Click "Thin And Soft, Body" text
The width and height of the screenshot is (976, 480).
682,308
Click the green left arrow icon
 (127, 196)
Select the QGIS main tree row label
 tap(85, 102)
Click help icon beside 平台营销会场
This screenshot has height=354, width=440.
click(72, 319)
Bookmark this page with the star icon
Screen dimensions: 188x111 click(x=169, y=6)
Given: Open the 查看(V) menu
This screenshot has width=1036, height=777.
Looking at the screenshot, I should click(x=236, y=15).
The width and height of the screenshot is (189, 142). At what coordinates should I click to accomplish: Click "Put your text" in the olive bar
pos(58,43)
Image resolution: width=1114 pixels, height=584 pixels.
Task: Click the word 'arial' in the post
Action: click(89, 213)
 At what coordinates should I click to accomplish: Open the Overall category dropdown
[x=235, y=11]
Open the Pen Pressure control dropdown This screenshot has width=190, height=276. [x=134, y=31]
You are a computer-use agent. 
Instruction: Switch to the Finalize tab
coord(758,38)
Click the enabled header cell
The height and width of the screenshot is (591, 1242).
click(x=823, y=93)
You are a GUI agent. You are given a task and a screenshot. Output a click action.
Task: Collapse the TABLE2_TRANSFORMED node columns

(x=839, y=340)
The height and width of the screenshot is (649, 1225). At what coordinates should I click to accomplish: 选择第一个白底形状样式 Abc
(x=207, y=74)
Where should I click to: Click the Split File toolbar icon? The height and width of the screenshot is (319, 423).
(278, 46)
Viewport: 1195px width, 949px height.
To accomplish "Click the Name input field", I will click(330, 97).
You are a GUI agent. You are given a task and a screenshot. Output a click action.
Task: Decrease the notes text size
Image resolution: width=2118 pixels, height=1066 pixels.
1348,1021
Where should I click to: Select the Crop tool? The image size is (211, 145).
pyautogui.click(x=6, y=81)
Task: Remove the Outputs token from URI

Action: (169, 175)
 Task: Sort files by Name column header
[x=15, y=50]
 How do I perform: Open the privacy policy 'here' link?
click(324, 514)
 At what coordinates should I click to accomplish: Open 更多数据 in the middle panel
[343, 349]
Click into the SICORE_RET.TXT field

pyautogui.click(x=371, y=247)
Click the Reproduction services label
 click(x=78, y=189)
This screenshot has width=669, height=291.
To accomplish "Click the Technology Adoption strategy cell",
----
## ABOUT THIS EXERCISE
Starting with the first line of the entries, transcribe every line up to and including the one with "You are a computer-use agent.".

## FINISHED TASK
Click "Thin And Soft, Body" text
The width and height of the screenshot is (976, 480).
682,308
Click the green left arrow icon
 (127, 196)
Select the QGIS main tree row label
 tap(85, 102)
Click help icon beside 平台营销会场
This screenshot has height=354, width=440.
click(72, 319)
Bookmark this page with the star icon
Screen dimensions: 188x111 click(x=169, y=6)
Given: Open the 查看(V) menu
This screenshot has width=1036, height=777.
Looking at the screenshot, I should click(x=236, y=15).
The width and height of the screenshot is (189, 142). At what coordinates should I click to accomplish: Click "Put your text" in the olive bar
pos(58,43)
Image resolution: width=1114 pixels, height=584 pixels.
Task: Click the word 'arial' in the post
Action: click(89, 213)
 At what coordinates should I click to accomplish: Open the Overall category dropdown
[x=235, y=11]
Open the Pen Pressure control dropdown This screenshot has width=190, height=276. [x=134, y=31]
You are a computer-use agent. 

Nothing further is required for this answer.